*与えられた文章*.
相変わらず「君たちはどう生きるか」と向き合っている。
微量にネタバレするんで真っさらな気持ちで見たい方は回れ右で。
ガイドラインを知って見たい方はそのままお読み下さい。
内容にはほぼ触れてませんが似た構造の話が何であるかと根底に流れるテーマの一つの推理は書きます。
ただ、この作品は多層的かつ複数のレイヤー(層、フィルター)を行ったり来たりするので違う見え方を否定するものでもないし、そう見える事とさまざまな考察が存在し補完し合う事こそこの作品の良さだとも思ってるんであくまで俺の見え方を書いたまでに過ぎません。
そもそも考察するべきかどうかもわからなくなってるし。

こういう考察をする人がいないんで寂しいから構って欲しいだけなんだよ 笑

宮崎駿はゲド戦記が大好きで「全ての作品はゲド戦記からの影響を受けている」とゲド戦記をジブリで作る際に挨拶に行ったゲド戦記の原作者ル・グウィンに(嬉しげに)語ったほどだ。
かつてオファーして断られたためかゲド戦記を換骨奪胎して「シュナの旅」を書いた宮崎駿にしてみれば、原作者サイドからのオファーはおしっこチビるほど嬉しかったに違いない。
俺ならsanチェック失敗して、その場で小躍りしたのち脱●して気を失う。

俺もね、ゲド戦記大好きなんですよ。
ホント好き。
自分と境遇が似ていて母親との葛藤を描いており、ユングの影響を受けている。
俺はそんな宮崎駿に共感を持ち、どこかで自分の師父であるかのような感情を持っていたのだろう。
故に彼の醜悪さや傲慢さを読み取ってしまい激しい怒りを覚えた。裏切られたような感情を持ったのだろう。
ボーダー特有の認知「理想化とこきおろし」そのものだ。反省。

で。
ゲド戦記ってユング心理学の強い影響を受けている事で有名なんだな。
つまり宮崎駿のイマジネーションは少なからずユングの影響を受けていると言っても過言ではないんです。
コミック版ナウシカを最終巻まで読んでみ?
長年書いたナウシカであのラストが描かれている事が一つの証拠だと思う。

俺の「君たちはどう生きるか」の初見の感想は「ああ、宮崎駿は自分の赤の書をやりたかったんだ」だ。

*提供資料*.
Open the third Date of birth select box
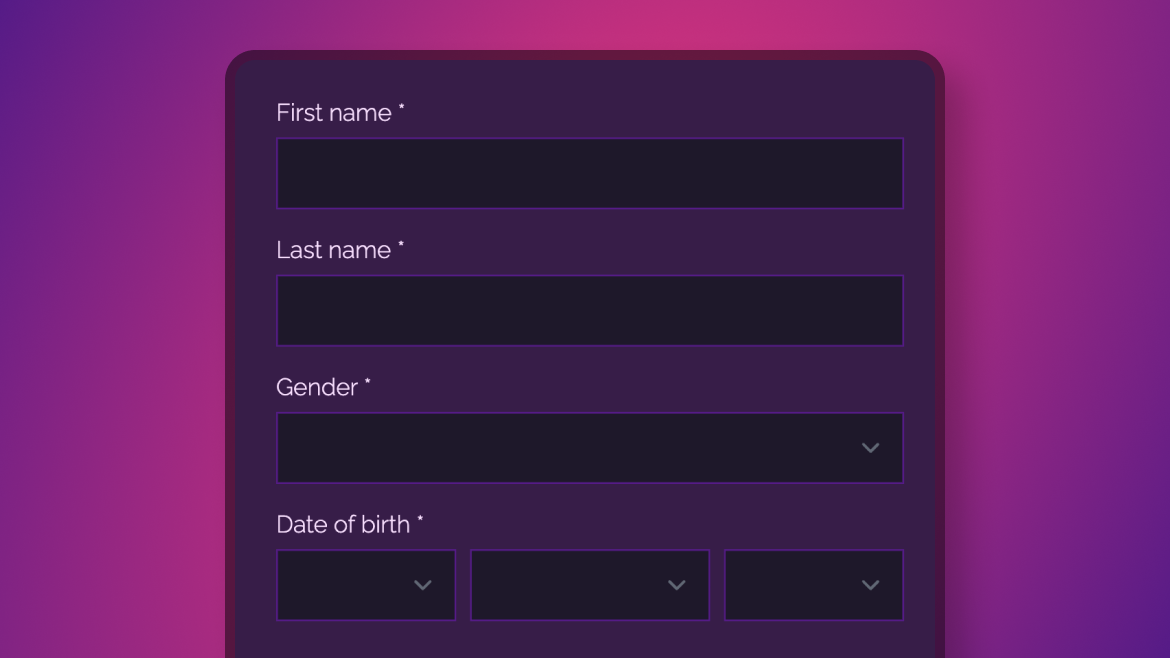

*取り組む課題*.
[A] 文章によれば、宮崎駿がゲド戦記を換骨奪胎して書いた作品は何か。
[B] 文章のうち、「相変わらず「君たちはどう生きるか」と向き合っている。」で始まり「方を書いたまでに過ぎません。」まで続く部分を、一字一句変えずに書き写してください。
[C] 次の(i)〜(iii)が文章の内容と合うかどうかを、それぞれ「はい」か「いいえ」で答え、判断の決め手となる文章中の言葉をそのまま引用せよ。
(i) 筆者はゲド戦記が好きである。
(ii) ゲド戦記はフロイト心理学の強い影響を受けていることで有名だとされている。
(iii) 筆者は作品の内容に詳しく触れると述べている。
資料はこの作業には関係しない。

*課題の解答*.
[A] 「シュナの旅」

[B]
相変わらず「君たちはどう生きるか」と向き合っている。
微量にネタバレするんで真っさらな気持ちで見たい方は回れ右で。
ガイドラインを知って見たい方はそのままお読み下さい。
内容にはほぼ触れてませんが似た構造の話が何であるかと根底に流れるテーマの一つの推理は書きます。
ただ、この作品は多層的かつ複数のレイヤー(層、フィルター)を行ったり来たりするので違う見え方を否定するものでもないし、そう見える事とさまざまな考察が存在し補完し合う事こそこの作品の良さだとも思ってるんであくまで俺の見え方を書いたまでに過ぎません。

[C]
(i) はい:「俺もね、ゲド戦記大好きなんですよ。」
(ii) いいえ:「ゲド戦記ってユング心理学の強い影響を受けている事で有名なんだな。」
(iii) いいえ:「内容にはほぼ触れてませんが」